Motorola has a strategy for improving its struggling cell phone business: be boring.
That’s what Chief Financial Officer Tom Meredith said on Wednesday during the Citi Investment Research Global Technology Conference.
“I believe we can right our ship by being boringly consistent,” he said during a webcast of the conference.
Motorola’s history as a cell-phone developer is anything but boring, littered with iconic phones from the StarTac clamshell ten years ago to the recent hit with the Razr. But you’d be hard pressed to name an iconic product from market leader Nokia or Sony Ericsson Mobile Communications, Meredith noted. “Yet, when you look at their profitability and successes, you see they have a portfolio that was complete and ran the gauntlet from mass market to feature to enterprise and they effectively competed more effectively than we did,” he said.
Taking a cue from competitors, Motorola will focus going forward on developing a broad portfolio of phones that will be attractive to a wide range of users, rather than looking for the next Razr, he said.
Combined with a couple of other new strategies, Motorola should be able to regain lost market share, he said. For instance, Motorola hopes to do better in developing markets like India and China. While Meredith didn’t describe how, he did point to ways that the company has stumbled there recently. He said that Motorola missed an opportunity with its Moto phone, which was designed to be a low-end handset for developing markets. That phone failed because it didn’t have a color screen and neglected to recognize how important texting is in its target markets, he said.
Motorola should also benefit from some developments Apple’s iPhone has spurred. Operators have historically resisted including Wi-Fi capabilities in phones, he said. But since the iPhone includes Wi-Fi, the operators are starting to come around and recognize that it’s inevitable, Meredith said. “I think Steve [Jobs] and Apple did companies like Motorola a favor in that regard,” he said.
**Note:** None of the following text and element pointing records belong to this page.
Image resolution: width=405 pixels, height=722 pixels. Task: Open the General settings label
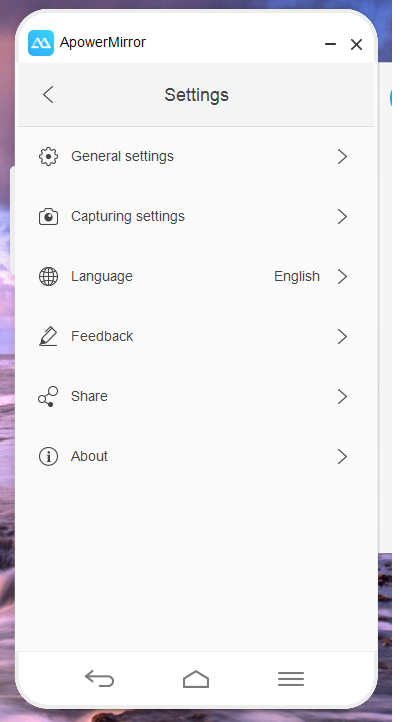[122, 157]
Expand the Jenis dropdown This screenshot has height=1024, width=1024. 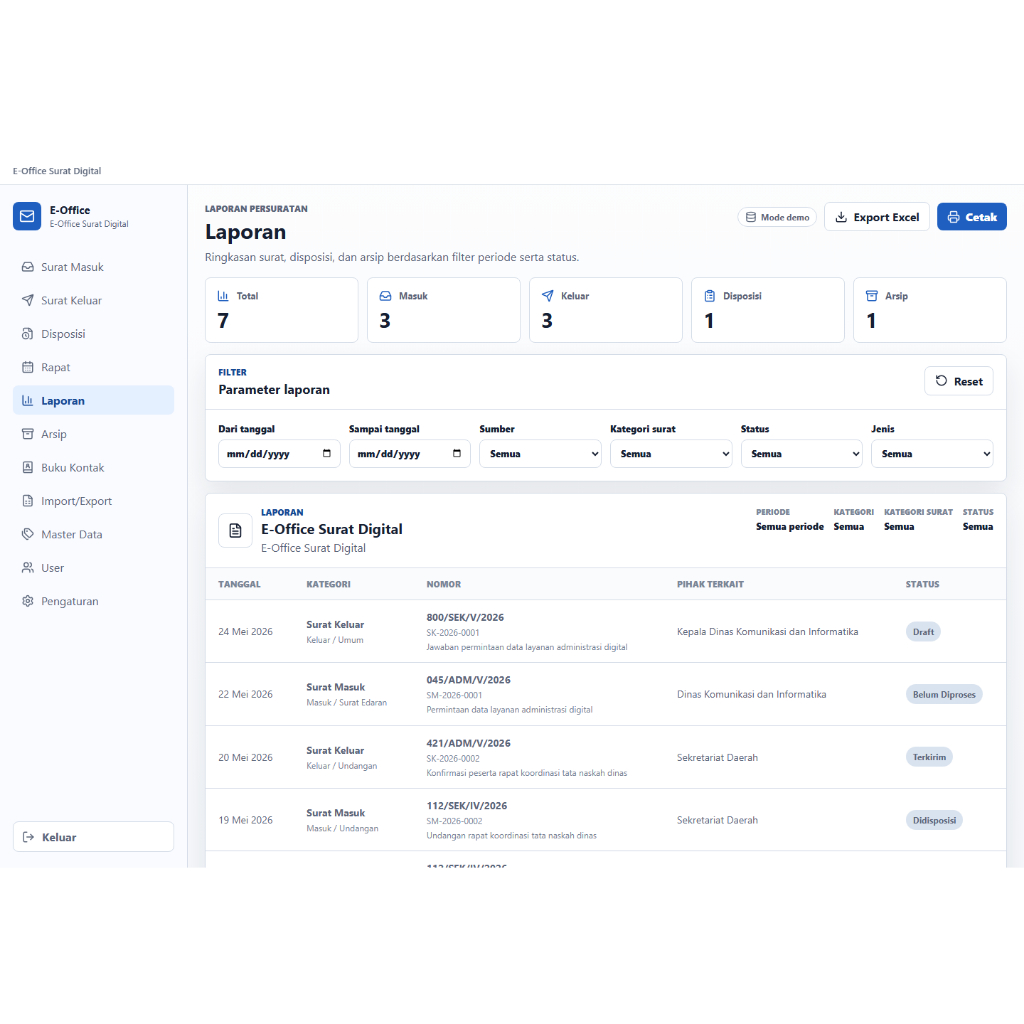point(932,454)
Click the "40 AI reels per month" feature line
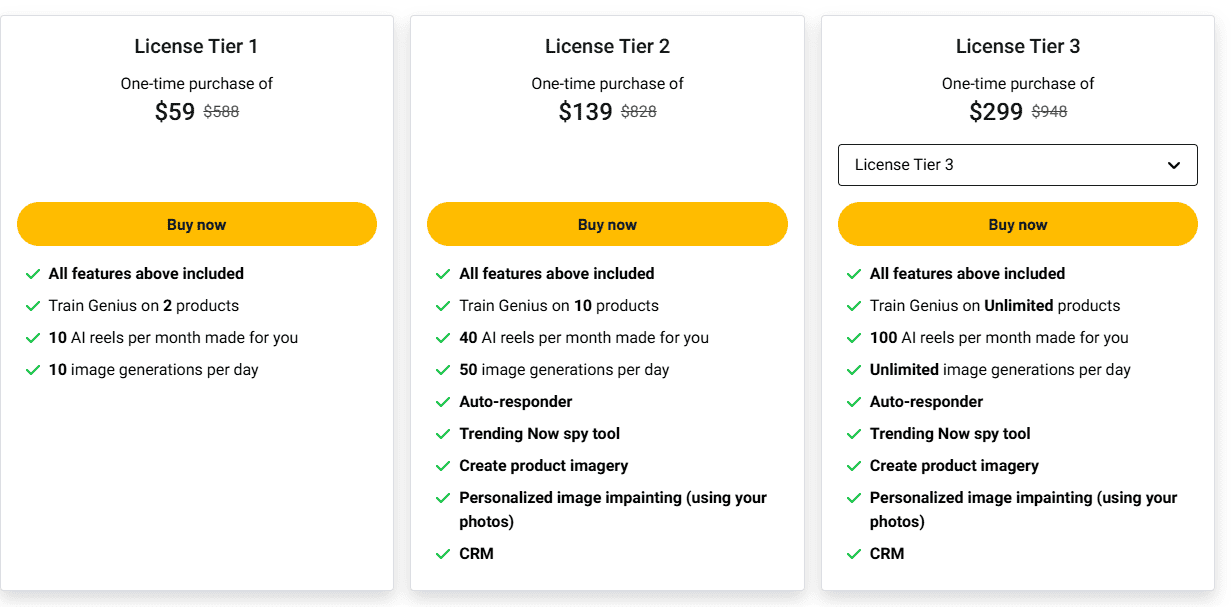Screen dimensions: 1231x607 [583, 337]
The iPhone may also have generated interest in the touchscreen concept. Motorola has sold 12 million phones with touch screens, primarily in China, but hasn’t targeted them to North America. The company is still watching the market and listening to carriers but it may introduce touchscreen phones in North America, he said.
Motorola recently reported that slow sales of mobile phones contributed to a second quarter loss of US$28 million. It also cut 3,500 jobs in the first half of the year and is in the process of laying off another 4,000.
The struggles have put company CEO Ed Zander in the spotlight, but the board has not had a “no confidence” vote in their leader, Meredith said, in response to a question from the audience.